▶ About this task
Repeat the records below exactly, beginning at the first line and finishing with the line that contains "This screenshot has width=449, height=266.".

═══ Data shown

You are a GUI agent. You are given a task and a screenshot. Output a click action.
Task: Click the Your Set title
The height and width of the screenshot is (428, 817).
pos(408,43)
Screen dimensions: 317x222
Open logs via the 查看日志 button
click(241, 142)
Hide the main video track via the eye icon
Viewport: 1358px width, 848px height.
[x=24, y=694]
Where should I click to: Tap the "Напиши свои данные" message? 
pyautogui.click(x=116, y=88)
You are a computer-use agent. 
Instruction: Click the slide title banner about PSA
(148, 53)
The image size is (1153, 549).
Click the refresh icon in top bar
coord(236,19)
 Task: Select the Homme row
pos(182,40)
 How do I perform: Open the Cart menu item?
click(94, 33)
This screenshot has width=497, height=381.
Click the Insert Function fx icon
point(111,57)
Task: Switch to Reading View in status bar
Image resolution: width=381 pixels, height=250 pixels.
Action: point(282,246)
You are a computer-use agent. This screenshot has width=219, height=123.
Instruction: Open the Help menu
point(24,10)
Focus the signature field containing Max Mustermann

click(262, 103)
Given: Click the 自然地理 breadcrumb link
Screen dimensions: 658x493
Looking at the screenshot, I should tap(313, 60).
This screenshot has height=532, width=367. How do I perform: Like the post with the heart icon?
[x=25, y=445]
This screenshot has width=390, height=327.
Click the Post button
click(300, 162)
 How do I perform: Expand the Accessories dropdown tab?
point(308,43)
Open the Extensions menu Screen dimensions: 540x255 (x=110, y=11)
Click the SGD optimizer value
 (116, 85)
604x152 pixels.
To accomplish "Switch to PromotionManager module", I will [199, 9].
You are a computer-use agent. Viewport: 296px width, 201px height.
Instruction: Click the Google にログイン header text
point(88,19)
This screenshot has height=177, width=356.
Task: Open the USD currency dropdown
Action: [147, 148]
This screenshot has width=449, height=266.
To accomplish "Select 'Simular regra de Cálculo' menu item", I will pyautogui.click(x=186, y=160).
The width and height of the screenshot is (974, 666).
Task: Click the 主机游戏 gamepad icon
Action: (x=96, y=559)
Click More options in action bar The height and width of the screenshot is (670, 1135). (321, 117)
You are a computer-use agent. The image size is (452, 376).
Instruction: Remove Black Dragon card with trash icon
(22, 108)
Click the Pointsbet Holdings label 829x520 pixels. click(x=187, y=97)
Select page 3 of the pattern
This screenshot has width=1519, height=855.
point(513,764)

══════

▶ Response to the exercise
You are a GUI agent. You are given a task and a screenshot. Output a click action.
Task: Click the Your Set title
The height and width of the screenshot is (428, 817).
pos(408,43)
Screen dimensions: 317x222
Open logs via the 查看日志 button
click(241, 142)
Hide the main video track via the eye icon
Viewport: 1358px width, 848px height.
[x=24, y=694]
Where should I click to: Tap the "Напиши свои данные" message? 
pyautogui.click(x=116, y=88)
You are a computer-use agent. 
Instruction: Click the slide title banner about PSA
(148, 53)
The image size is (1153, 549).
Click the refresh icon in top bar
coord(236,19)
 Task: Select the Homme row
pos(182,40)
 How do I perform: Open the Cart menu item?
click(94, 33)
This screenshot has width=497, height=381.
Click the Insert Function fx icon
point(111,57)
Task: Switch to Reading View in status bar
Image resolution: width=381 pixels, height=250 pixels.
Action: point(282,246)
You are a computer-use agent. This screenshot has width=219, height=123.
Instruction: Open the Help menu
point(24,10)
Focus the signature field containing Max Mustermann

click(262, 103)
Given: Click the 自然地理 breadcrumb link
Screen dimensions: 658x493
Looking at the screenshot, I should tap(313, 60).
This screenshot has height=532, width=367. How do I perform: Like the post with the heart icon?
[x=25, y=445]
This screenshot has width=390, height=327.
Click the Post button
click(300, 162)
 How do I perform: Expand the Accessories dropdown tab?
point(308,43)
Open the Extensions menu Screen dimensions: 540x255 (x=110, y=11)
Click the SGD optimizer value
 (116, 85)
604x152 pixels.
To accomplish "Switch to PromotionManager module", I will [199, 9].
You are a computer-use agent. Viewport: 296px width, 201px height.
Instruction: Click the Google にログイン header text
point(88,19)
This screenshot has height=177, width=356.
Task: Open the USD currency dropdown
Action: [147, 148]
This screenshot has width=449, height=266.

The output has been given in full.